After gaining acceptance to all 11 colleges to which she applied (including the eight elite Ivy League schools), a star student might be justified in expecting her school to put on a pep rally in her honor. But that’s not Munira Khalif’s style. Instead, the recent graduate of St. Paul’s Mounds Park Academy is quick to share the credit for her success with those around her. “I don’t think it was a win just for myself, necessarily, but for the school, the community, and my family,” she says. “It shows that the effort they’d all put into me really paid off.”
Khalif herself has put in plenty of effort academically at Mounds Park, culminating in a Constitutional Law project her senior year in which she mock-argued a current case for a panel of law practitioners at the Minnesota Supreme Court. In addition to acing her classes, Khalif also co-founded a charity with her siblings when she was a freshman. The campaign, Lighting the Way, has raised funds to build libraries, provide scholarships, and solve sanitation issues to make youth education more accessible in East Africa.

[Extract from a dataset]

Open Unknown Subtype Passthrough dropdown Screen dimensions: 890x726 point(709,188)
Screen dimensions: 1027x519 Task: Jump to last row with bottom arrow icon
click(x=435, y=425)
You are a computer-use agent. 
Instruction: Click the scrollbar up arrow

“My mother grew up in Somalia, and my grandpa was very revolutionary,” explains Khalif. “He wanted not just his sons to go to school, but also his daughters. My mom was granted this gift of education, and she passed that down to me—I think that’s why I’m so drawn to the issue.”
For an 18-year-old, Khalif is extremely aware of global and national matters, which she credits to her former United States history teacher: “She made us all change our homepage to The New York Times,” she laughs. “So you just can’t escape the news.” And she credits her public-speaking skills to her experience on Mounds Park’s speech and debate teams.

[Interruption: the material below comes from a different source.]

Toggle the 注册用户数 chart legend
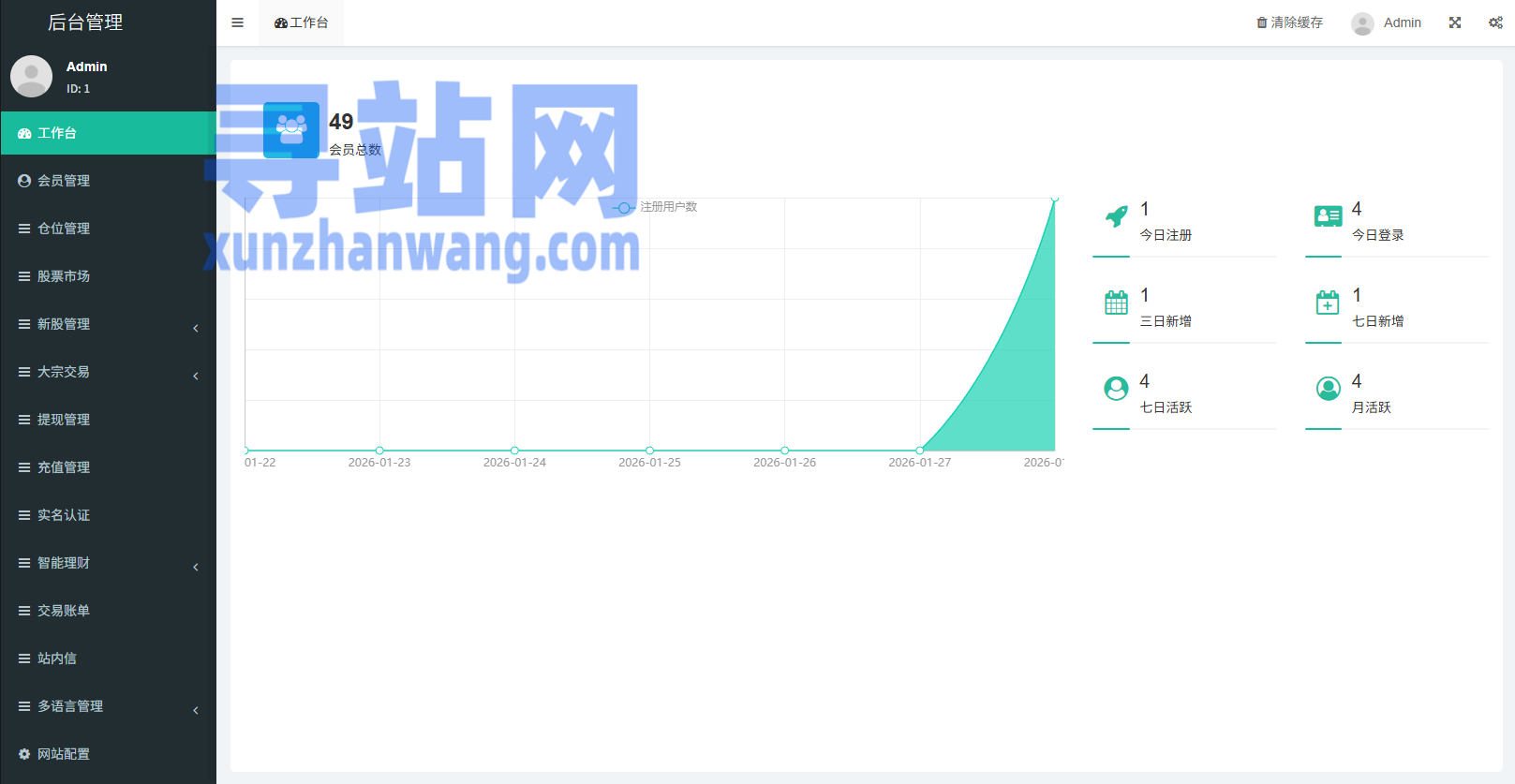The image size is (1515, 784). 656,207
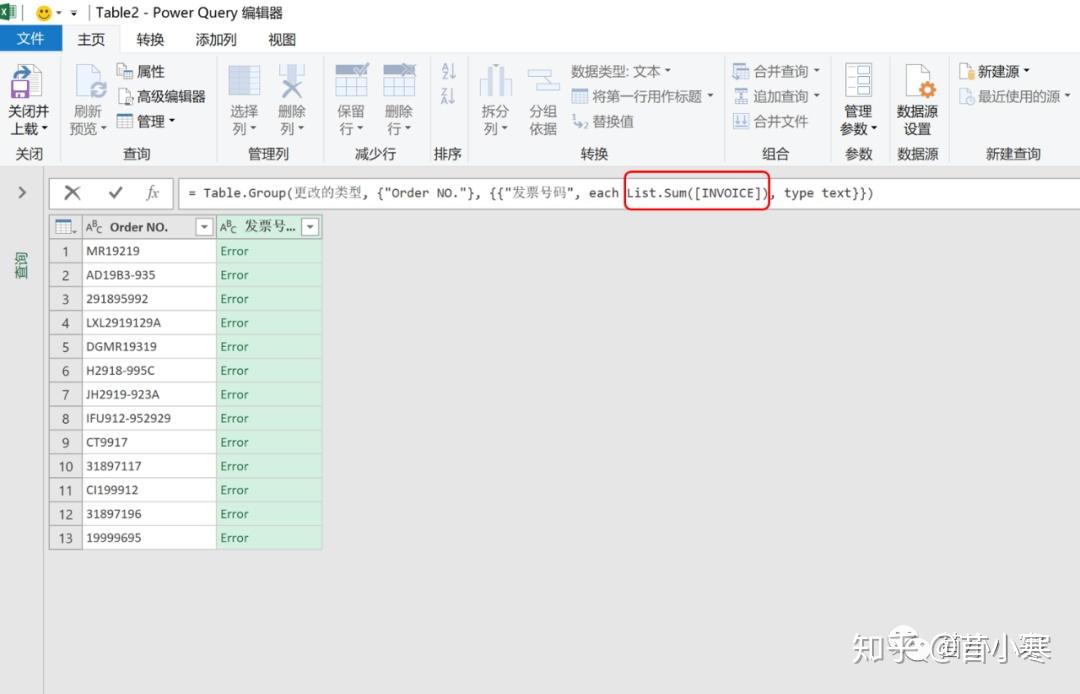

Those skills have helped Khalif’s advocacy efforts gain international attention. She was invited to perform a piece of her spoken-word poetry at a United Nations celebration for Malala Yousafzai, a young education advocate, in 2013. The next year, she received the United Nations Special Envoy for Global Education’s Youth Courage Award, which honors young people working to achieve universal education—putting Khalif in rare company.

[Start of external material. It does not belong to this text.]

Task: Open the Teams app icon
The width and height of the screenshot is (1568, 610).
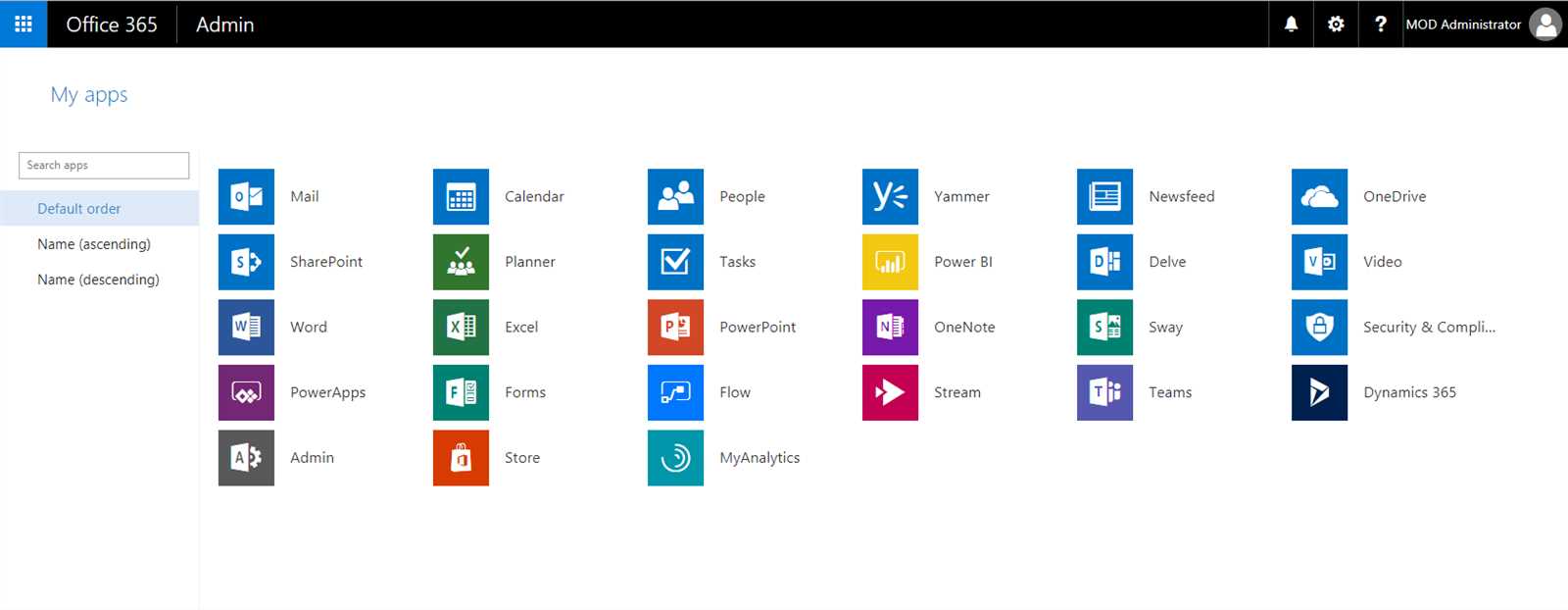Action: coord(1104,392)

“I remember reading all the stories of the award’s recipients the year that I was at the UN for Malala Day, and I never saw myself as being on the same plane as them,” she says. During high school, Khalif also founded her school’s Social Consciousness Club as a platform for students to discuss world issues, became an ambassador for A World at School, an international organization that brings together young leaders in education advocacy, and worked with Girl Up, a group that mobilizes American girls to campaign for their counterparts in other countries.
As she heads off to Harvard this fall, she’s grateful for all these opportunities, but also appreciates her everyday high-school memories. “I don’t know if it’s the big moments that are really the highlights,” she says. “Really, it’s when you’re in the halls laughing with your friends about the most trivial things. I’ll remember those times, too.”